We have installed a removable AC unit in the front window for the Summer, but for Winter time I am looking for something to keep us warm in the egg. Now, I am in Texas, and plan on doing my camping in the south, so I doubt it'll ever see anything below about 25deg F. Would one of those little cube ceramic heaters be sufficient?

Also, what is really needed for safety as far as venting etc, both when using the heater and when using the AC unit in the Summer? There will be 2 adults and 2 children sleeping in the camper, so how can I best be certain that we get proper ventilation, while still keeping in the heat/AC? Should I install a CO2 detector?

Any advice would be greatly appreciated!! Thanks!!
Craig,
While I have used several of those cube heaters on a sailboat for several years without any problem, you have to be very careful with them.

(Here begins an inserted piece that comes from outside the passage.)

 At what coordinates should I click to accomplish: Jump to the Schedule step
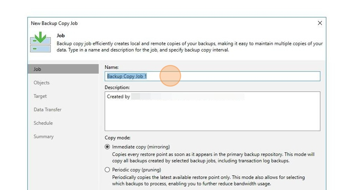coord(43,123)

We never had an issue, nor do most people.
However, in the office where my wife used to work, one suddenly erupted in flames. Suddenly, and with no warning. This was a relatively new unit and an expensive one at that. Not some cheap thing.

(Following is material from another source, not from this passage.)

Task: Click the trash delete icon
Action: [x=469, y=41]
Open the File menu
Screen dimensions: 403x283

If that should happen, then you need the correct type of fire extinguisher to use to put out the flames. Remember that you are spraying an electrical appliance. There was a huge amount of smoke from the incident.
I would suggest that they are great while you are awake and able to cope. I would shut them off while sleeping and use a down comfortor or something similar.
Perhaps our experience is one in a million, but you should at least be aware of what can happen.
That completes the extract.